> _Brief 1_
From the stock market report, copy the passage starting at "In 2.58pm trading" and ending at "gained 1.3 percent.".
> _Brief 2_
In the stock market report, how much had Facebook shares risen as of 2.55pm in New York?
> _Brief 3_
Write the next part of the stock market report, picking up after its final sentence.

> _Document text_
***

Shares of Facebook jumped, up 9.8 percent as of 2.55pm in New York, after the company posted quarterly results that blew past expectations and eased concern about the impact from the Cambridge Analytica data scandal.
"Strong first-quarter shows how Facebook's industry-leading return on investment and innovation are driving outsized advertising/free cash flow growth," Morgan Stanley analysts said in a note, according to CNBC.
"Heavy 2018 investment (operating expenditure/capital expenditure) is a positive, as it plants seeds for even longer growth," Morgan Stanley noted. "We think Facebook's increasingly utility-like status will offset any material General Data Protection Regulation impact. Remain overweight.”
Advanced Micro Devices was another tech stock that reported quarterly results that bettered analysts' estimates. IT traded 13.6 percent stronger as of 3.01pm.
Amazon is scheduled to report its latest results after the market close.
In 2.58pm trading in New York, the Dow Jones Industrial Average climbed 1.2 percent, while the Nasdaq Composite Index rallied 1.9 percent. In 2.43pm trading, the Standard & Poor’s 500 Index gained 1.3 percent.

***

> _Data supplied_
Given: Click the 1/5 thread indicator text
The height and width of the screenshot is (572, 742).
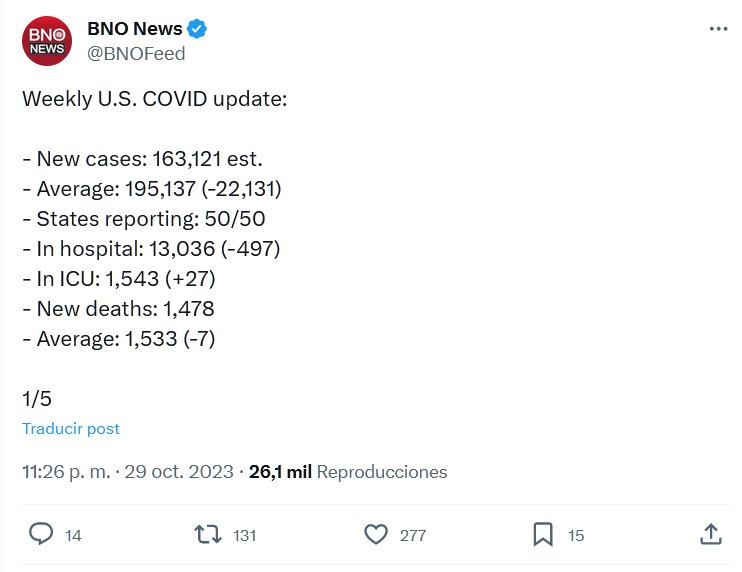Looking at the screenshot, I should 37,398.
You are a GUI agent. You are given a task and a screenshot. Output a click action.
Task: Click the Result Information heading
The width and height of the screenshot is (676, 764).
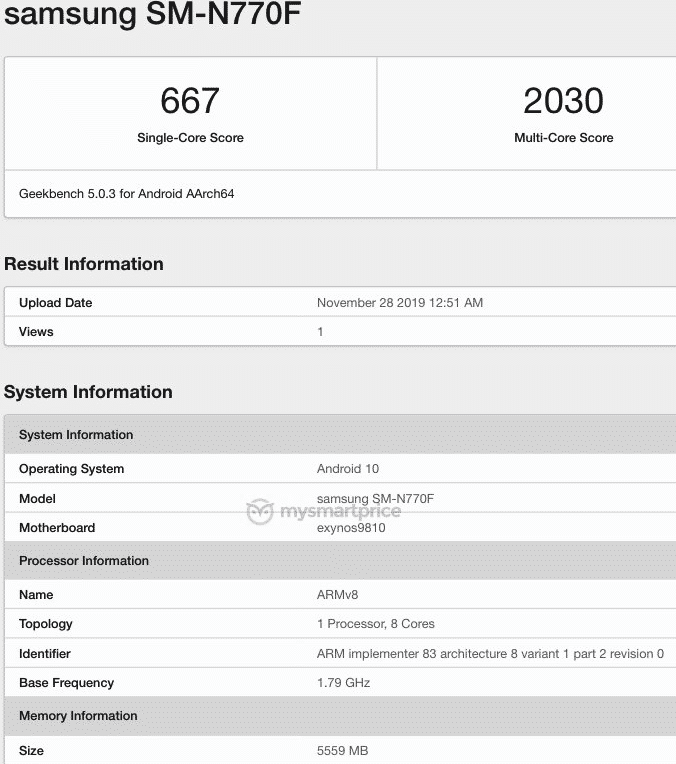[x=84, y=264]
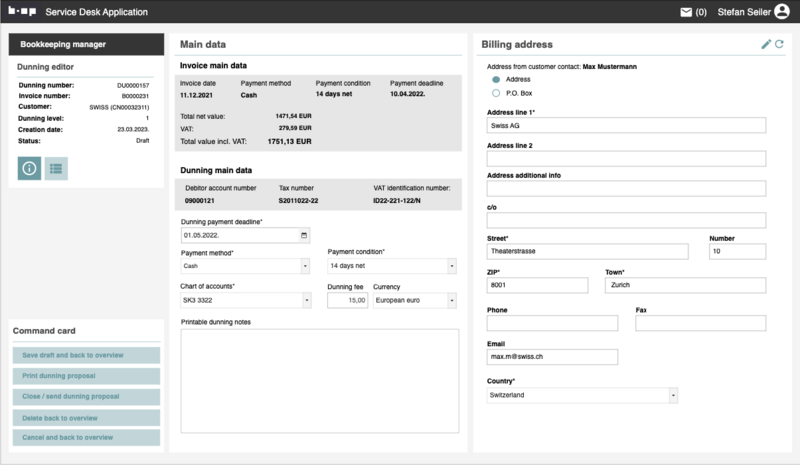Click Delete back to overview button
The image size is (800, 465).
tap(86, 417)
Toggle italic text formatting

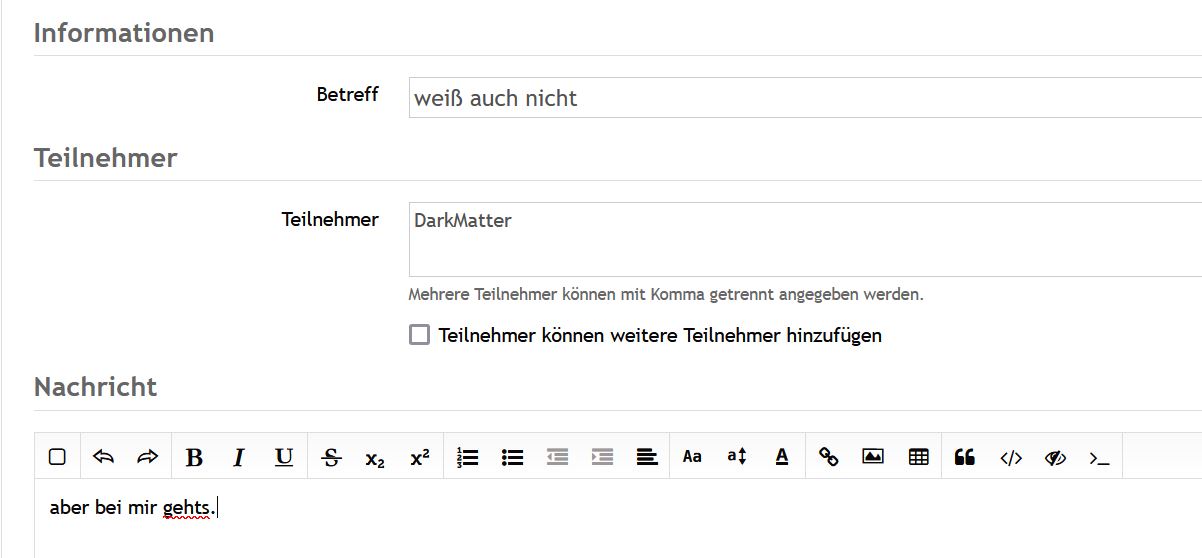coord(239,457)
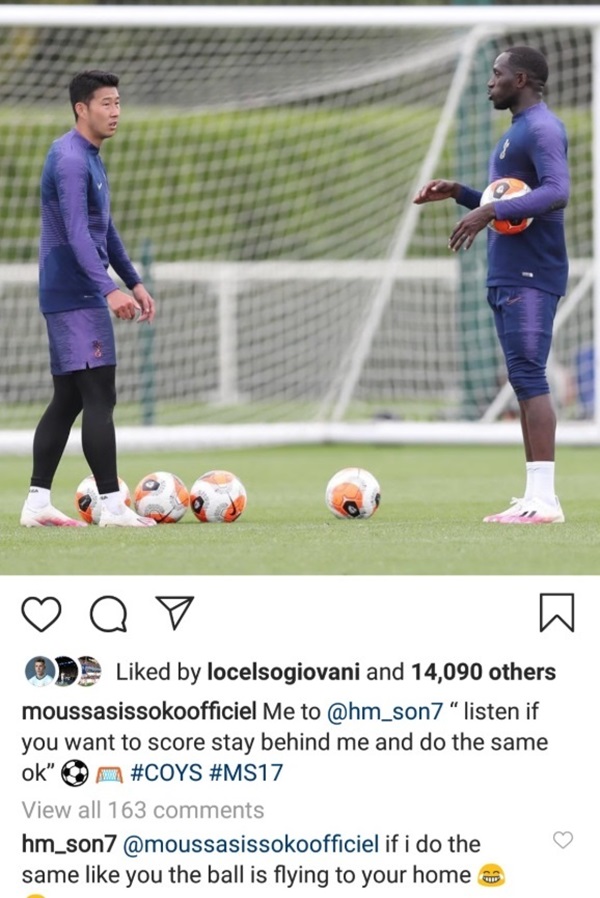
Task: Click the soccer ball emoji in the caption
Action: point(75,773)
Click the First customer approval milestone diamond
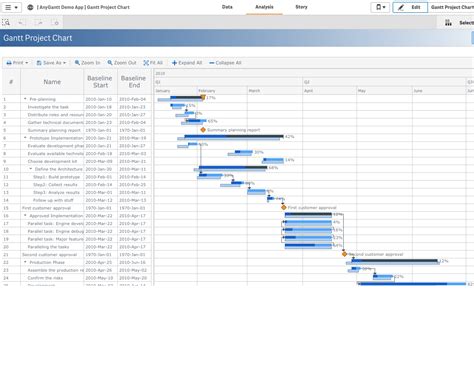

***

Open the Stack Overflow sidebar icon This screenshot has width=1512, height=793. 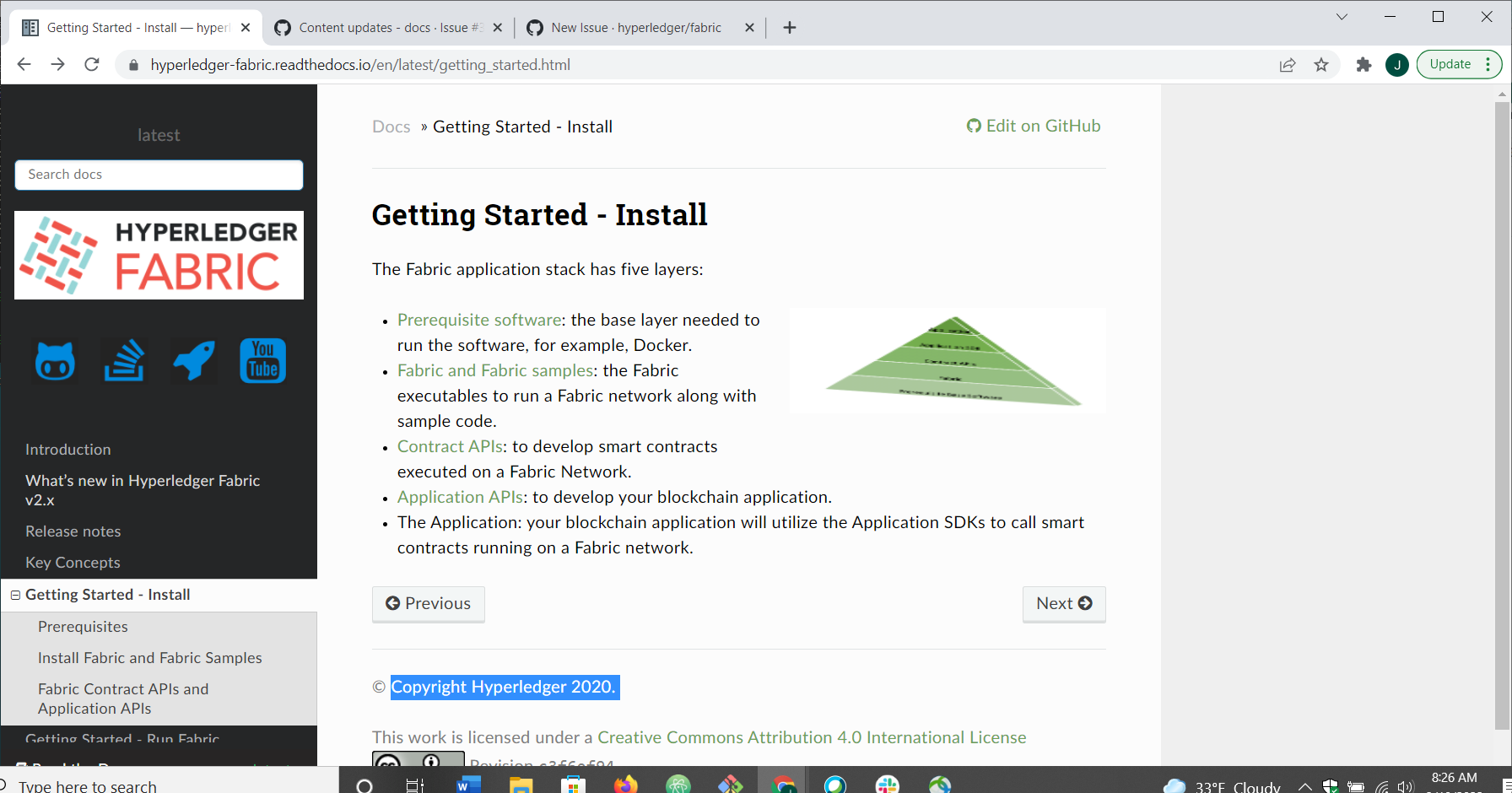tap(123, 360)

***

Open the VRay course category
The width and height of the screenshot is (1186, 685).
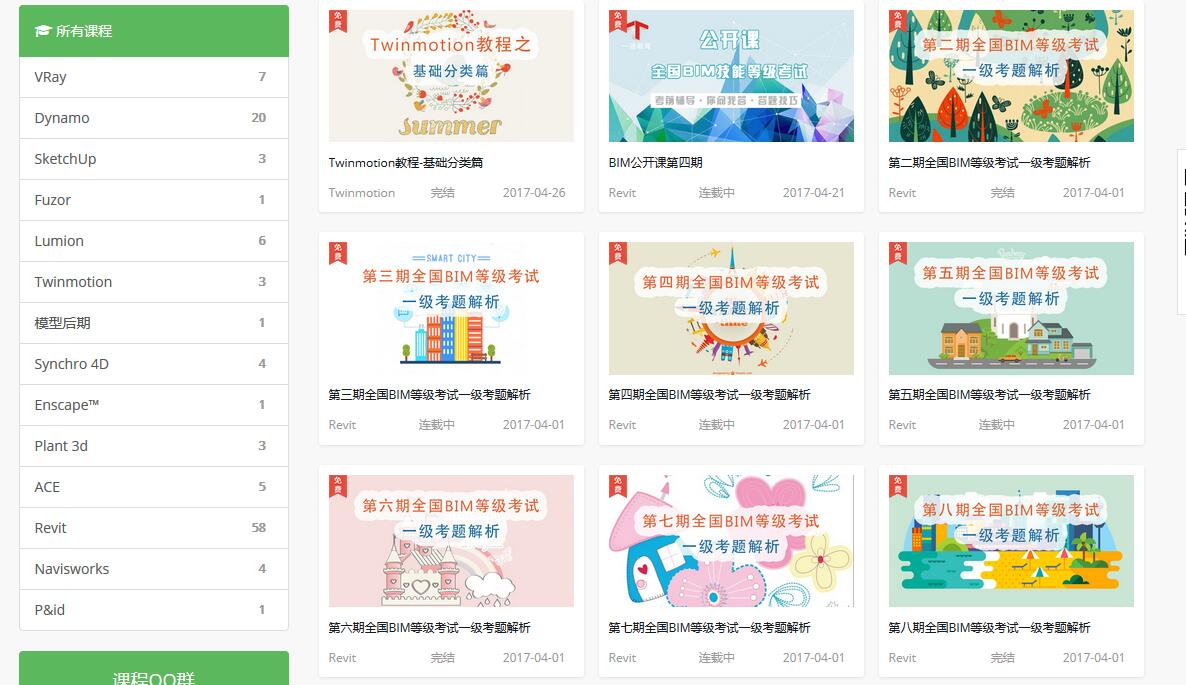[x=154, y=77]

***

> _Expected output 1_
In 2.58pm trading in New York, the Dow Jones Industrial Average climbed 1.2 percent, while the Nasdaq Composite Index rallied 1.9 percent. In 2.43pm trading, the Standard & Poor’s 500 Index gained 1.3 percent.

> _Expected output 2_
They were up 9.8 percent.

> _Expected output 3_
The Dow gained, led by advances in shares of Visa and those of Home Depot, recently up 4.8 percent and 4.6 percent respectively. Only three Dow stocks declined in late afternoon trading, with shares of Walt Disney recently down 1 percent, those of 3M recently 0.3 percent weaker and those of Verizon slipping 0.2 percent.
So far this earnings season, the worst performing stocks have experienced some of the biggest gains after reporting results, according to Chris Harvey, head of equity strategy at Wells Fargo Securities, Bloomberg reported.
“The takeaway for these underperforming stocks is bad news (a Miss) is, on average, already priced into the stock and good news (a Beat) is rewarded,” Harvey wrote in a note to clients Wednesday, according to Bloomberg.
Meanwhile, US Treasuries fell, sending the yield on the 10-year note three basis points lower to 2.99 percent, after breaching 3 percent for the first time since 2014 on Tuesday. It was the first decline in more than a week, according to Bloomberg.
“The rising yields are having an impact and there are some concerns that we’re in an environment where we’re seeing a peak in terms of earnings growth,” Emily Roland, head of capital markets research at John Hancock Investments in Boston, told Reuters.
“But some of these factors are overshadowing the fact we have sturdy fundamental backdrop, both earnings and economic,” Roland noted.
In Europe, the Stoxx 600 Index finished the session with a 0.9 percent gain from the previous close. Germany’s DAX Index rose 0.6 percent, the UK’s FTSE 100 Index also added 0.6 percent, while France’s CAC40 Index climbed 0.7 percent.